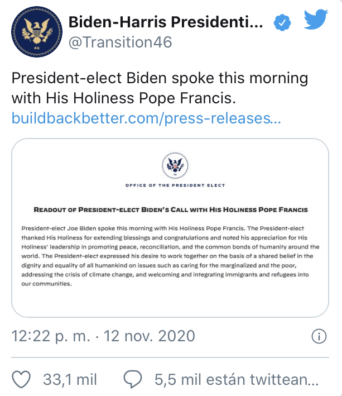Open replies via speech bubble icon
Viewport: 342px width, 396px height.
pos(133,379)
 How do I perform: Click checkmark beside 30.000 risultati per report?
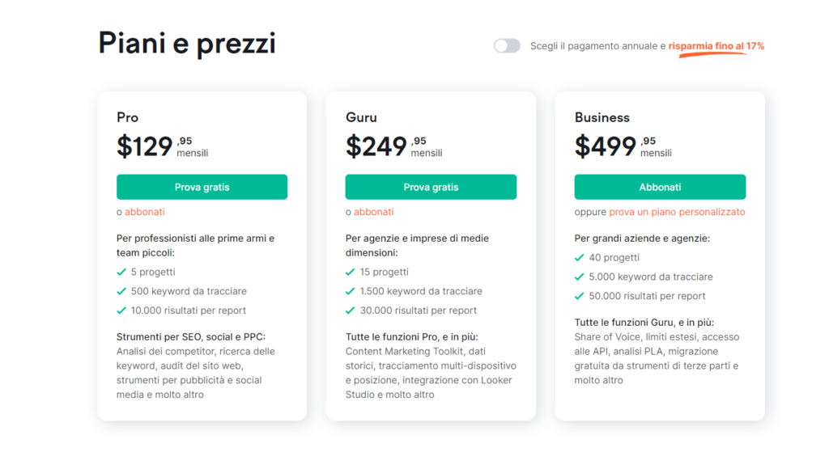pos(350,310)
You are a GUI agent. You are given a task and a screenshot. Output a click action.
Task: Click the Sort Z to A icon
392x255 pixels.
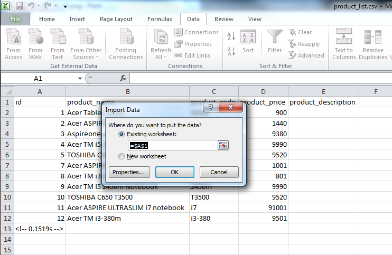(x=231, y=51)
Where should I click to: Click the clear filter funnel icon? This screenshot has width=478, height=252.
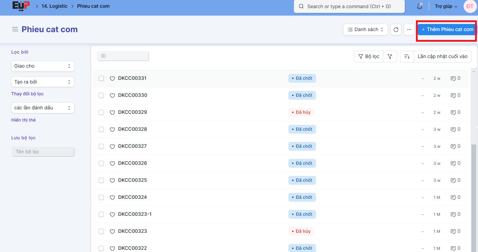[x=390, y=57]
● ● ●
> **TASK INSTRUCTIONS**: Rewrite the listing with "screenshot" swapped for "screen capture" everywhere it appears, changing nothing else. Omit the pictures.

> **TASK OUTPUT**:
Open replies via speech bubble icon
Viewport: 342px width, 396px height.
pos(133,379)
 How do I perform: Click checkmark beside 30.000 risultati per report?
pos(350,310)
You are a GUI agent. You are given a task and a screen capture. Output a click action.
Task: Click the Sort Z to A icon
392x255 pixels.
(x=231, y=51)
Where should I click to: Click the clear filter funnel icon? This screen capture has width=478, height=252.
[x=390, y=57]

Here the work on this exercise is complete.